At the time, I remember hearing of the accident and the conversations as to why it should have ever happened as people who knew the lake were aware of the treacherous ice in front of Rocky Point-frozen one day and open water another. We are all guilty of stupidity and/or inattention at many times in our lives and most of us get away with it. This was one of those times!

*Rocky Point is a point in Ontario and is nearby to Dixon Point,Allans Point and Lake Park. Brown’s Point, the upper end of Lake Park, formerly was called Round Rocky Point, after the long favoured duck hunting Rocky Point beside it across the Hotel Bay. N.B.Farther down the Middle Lake, Morris’ Island is named for the family of Joseph Morris who settled on the lakeshore there opposite Squaw Point in 1821. The next lakeshore farm, at McGibbon’s Point, was John McGibbon’s home for sixty years, and was owned by three generations of the family.

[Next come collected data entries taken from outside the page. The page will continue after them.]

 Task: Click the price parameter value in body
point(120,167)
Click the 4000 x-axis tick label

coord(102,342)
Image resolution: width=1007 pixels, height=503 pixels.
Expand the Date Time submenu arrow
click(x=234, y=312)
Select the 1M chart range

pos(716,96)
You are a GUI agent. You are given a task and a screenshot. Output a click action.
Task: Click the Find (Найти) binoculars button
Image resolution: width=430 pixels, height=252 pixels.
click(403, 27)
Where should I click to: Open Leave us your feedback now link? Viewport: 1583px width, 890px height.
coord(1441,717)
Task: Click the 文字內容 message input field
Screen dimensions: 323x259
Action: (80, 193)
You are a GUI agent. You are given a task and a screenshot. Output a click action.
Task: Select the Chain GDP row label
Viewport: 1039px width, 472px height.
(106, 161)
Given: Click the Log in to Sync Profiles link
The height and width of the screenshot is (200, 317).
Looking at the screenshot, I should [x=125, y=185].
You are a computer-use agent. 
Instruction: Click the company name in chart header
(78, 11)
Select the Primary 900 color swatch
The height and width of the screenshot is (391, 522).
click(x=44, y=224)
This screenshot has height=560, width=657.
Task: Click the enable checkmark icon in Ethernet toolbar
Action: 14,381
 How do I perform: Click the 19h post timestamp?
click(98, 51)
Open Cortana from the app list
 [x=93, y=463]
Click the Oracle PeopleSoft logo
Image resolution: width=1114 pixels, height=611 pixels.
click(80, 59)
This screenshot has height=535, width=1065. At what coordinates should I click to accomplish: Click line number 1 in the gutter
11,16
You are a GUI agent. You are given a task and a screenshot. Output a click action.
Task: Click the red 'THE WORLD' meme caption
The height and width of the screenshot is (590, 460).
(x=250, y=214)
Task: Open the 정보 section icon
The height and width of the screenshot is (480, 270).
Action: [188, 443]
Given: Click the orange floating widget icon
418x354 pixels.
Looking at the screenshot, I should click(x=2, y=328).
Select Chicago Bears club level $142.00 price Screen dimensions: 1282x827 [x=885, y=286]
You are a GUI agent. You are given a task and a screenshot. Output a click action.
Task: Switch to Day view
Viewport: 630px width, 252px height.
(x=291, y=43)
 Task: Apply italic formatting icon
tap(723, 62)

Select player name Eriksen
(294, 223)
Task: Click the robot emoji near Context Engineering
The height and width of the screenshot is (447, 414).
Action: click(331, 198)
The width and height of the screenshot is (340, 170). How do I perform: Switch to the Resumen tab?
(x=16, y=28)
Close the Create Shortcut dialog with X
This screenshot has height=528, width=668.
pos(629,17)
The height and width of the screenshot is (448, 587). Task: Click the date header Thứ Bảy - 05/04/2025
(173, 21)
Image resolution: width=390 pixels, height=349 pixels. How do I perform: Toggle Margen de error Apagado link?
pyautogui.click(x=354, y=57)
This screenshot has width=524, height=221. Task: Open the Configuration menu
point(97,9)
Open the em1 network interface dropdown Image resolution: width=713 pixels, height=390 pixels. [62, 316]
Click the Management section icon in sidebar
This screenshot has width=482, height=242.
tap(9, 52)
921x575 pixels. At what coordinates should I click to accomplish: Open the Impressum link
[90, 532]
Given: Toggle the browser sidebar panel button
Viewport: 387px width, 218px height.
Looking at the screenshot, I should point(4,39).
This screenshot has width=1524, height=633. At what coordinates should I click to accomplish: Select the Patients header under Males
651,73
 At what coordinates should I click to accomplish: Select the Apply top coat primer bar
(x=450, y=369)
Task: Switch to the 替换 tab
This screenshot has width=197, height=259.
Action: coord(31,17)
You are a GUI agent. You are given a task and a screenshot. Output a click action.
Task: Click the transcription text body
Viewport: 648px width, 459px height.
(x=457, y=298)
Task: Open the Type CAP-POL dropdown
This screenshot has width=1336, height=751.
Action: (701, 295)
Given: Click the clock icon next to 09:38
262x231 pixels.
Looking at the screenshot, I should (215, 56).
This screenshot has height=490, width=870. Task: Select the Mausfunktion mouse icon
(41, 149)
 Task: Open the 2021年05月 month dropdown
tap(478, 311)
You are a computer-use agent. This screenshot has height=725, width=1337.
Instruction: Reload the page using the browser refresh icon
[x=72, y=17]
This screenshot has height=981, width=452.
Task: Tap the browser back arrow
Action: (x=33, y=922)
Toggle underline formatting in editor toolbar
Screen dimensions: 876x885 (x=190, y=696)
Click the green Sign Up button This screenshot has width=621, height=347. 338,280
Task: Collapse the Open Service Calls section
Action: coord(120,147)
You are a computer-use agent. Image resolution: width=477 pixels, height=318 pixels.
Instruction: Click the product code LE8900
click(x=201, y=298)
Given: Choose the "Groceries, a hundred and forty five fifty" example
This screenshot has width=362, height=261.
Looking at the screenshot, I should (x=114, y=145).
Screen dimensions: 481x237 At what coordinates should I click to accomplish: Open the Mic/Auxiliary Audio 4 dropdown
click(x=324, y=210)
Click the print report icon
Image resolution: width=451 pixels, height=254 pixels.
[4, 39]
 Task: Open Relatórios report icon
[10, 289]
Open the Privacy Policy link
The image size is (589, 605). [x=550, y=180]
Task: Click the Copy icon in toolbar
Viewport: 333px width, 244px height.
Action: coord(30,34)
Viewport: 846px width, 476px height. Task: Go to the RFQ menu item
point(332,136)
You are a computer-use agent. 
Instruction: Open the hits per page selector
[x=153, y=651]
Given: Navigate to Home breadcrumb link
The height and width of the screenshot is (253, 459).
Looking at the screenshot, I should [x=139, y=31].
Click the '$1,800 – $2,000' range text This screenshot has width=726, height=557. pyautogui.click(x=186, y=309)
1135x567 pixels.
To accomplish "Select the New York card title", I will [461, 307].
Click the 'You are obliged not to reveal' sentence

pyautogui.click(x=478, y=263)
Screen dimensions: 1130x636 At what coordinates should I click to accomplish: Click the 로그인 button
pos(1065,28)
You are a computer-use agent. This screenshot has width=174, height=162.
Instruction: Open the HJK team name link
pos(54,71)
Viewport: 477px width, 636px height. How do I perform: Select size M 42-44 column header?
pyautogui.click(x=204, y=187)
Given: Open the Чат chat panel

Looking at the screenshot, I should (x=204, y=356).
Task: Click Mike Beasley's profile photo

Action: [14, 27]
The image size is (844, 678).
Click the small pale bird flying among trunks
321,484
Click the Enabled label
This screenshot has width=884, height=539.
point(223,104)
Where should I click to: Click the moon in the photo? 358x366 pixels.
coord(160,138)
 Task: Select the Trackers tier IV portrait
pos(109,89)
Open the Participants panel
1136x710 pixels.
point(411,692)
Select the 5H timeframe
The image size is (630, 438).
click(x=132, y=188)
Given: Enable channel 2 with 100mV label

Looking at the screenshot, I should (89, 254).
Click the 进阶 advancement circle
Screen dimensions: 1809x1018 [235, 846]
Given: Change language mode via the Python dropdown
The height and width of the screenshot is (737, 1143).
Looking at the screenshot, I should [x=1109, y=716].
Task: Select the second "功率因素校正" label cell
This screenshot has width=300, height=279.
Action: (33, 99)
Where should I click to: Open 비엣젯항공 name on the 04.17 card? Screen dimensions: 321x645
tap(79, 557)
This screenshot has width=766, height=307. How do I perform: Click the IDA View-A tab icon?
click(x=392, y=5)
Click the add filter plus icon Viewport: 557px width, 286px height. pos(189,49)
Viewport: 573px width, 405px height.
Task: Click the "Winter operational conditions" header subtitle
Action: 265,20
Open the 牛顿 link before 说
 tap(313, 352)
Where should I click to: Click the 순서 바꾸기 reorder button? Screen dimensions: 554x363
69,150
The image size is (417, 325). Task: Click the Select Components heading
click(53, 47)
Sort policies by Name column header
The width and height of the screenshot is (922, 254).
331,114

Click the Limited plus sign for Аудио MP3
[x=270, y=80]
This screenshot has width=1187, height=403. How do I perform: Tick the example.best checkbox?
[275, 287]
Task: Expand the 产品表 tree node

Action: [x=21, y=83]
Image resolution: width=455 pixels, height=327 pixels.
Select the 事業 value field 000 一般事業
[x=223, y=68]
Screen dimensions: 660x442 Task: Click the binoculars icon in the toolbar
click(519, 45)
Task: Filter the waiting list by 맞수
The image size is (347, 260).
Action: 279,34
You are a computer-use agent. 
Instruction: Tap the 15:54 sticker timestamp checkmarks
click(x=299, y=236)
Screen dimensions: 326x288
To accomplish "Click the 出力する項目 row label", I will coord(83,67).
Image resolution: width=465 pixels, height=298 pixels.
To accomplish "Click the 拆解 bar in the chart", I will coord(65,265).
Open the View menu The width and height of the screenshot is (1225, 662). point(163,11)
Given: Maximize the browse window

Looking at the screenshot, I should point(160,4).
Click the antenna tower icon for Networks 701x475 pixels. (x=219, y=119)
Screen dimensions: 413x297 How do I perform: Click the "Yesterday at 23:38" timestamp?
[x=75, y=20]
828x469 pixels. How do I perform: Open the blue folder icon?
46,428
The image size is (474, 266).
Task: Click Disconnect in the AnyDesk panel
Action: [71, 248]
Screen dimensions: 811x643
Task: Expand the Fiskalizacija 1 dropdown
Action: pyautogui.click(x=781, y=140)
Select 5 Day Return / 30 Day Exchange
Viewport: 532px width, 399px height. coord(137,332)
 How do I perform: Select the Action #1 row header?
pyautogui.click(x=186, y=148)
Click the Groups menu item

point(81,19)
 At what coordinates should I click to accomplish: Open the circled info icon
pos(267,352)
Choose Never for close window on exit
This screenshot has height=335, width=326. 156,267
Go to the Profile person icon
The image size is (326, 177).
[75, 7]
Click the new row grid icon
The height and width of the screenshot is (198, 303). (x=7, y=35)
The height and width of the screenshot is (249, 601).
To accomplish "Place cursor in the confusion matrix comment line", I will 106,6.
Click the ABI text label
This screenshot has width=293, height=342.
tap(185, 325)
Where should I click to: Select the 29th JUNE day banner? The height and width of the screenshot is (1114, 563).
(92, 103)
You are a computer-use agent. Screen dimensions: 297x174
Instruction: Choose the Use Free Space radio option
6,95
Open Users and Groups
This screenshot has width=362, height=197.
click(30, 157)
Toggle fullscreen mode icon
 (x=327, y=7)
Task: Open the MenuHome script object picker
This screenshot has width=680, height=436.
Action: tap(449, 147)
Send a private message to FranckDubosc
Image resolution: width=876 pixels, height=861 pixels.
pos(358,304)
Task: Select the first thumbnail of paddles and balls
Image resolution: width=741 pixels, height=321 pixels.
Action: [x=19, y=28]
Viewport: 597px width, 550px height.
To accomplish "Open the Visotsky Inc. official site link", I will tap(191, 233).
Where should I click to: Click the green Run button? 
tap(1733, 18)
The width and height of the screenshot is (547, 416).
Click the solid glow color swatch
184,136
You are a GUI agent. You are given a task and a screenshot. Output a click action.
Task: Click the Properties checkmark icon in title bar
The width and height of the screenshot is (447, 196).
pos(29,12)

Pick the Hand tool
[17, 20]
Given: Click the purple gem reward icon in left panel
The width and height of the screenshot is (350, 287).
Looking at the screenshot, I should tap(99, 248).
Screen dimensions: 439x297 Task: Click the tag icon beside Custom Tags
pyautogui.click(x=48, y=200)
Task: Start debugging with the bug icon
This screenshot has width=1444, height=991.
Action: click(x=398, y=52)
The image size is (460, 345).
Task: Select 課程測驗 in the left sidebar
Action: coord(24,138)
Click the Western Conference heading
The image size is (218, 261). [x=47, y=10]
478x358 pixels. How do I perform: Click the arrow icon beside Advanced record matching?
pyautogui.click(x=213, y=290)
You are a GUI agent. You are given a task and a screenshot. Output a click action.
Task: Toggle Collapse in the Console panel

Approx. 2 years previous to the above event: on a beautiful, sunny day in late December Bill Neil and I walked along the river ice avoiding the mouth to the Lake Park shore and thence to the area between Poole point and Kinch’s Bay to fish. After an hour or so not having any luck, I decided to try in Kinch’s Bay and walked in that direction-noticing the pressure ridge (usual condition), I crossed into the Bay on shore. 

After chopping the hole, I dropped in my bait and realized at some later point I couldn’t see it.  I was trying to refocus my eyes in order to better see into the depth when I realized there was something under the surface of the water, detected some movement; waited and realized that it was a very large fish–a Pike. I was unable to encourage it to take the bait, so, went back to get Bill-retracing my steps. Afterwards, Bill, the minnow bucket, rods and I, proceeded back to Kinch’s. 

We must have been talking excitedly, animatedly, or some such as we failed to pay attention to our route. Suddenly we were in the water–such a shock that you don’t really feel it–not long to get numb. We struggled and managed to get out. Did I mention that it was 20+ degrees below zero (the old 20); our clothing froze immediately and it was only because we were moving at once, were we able to move at all– allowing our pants to bend at the knees.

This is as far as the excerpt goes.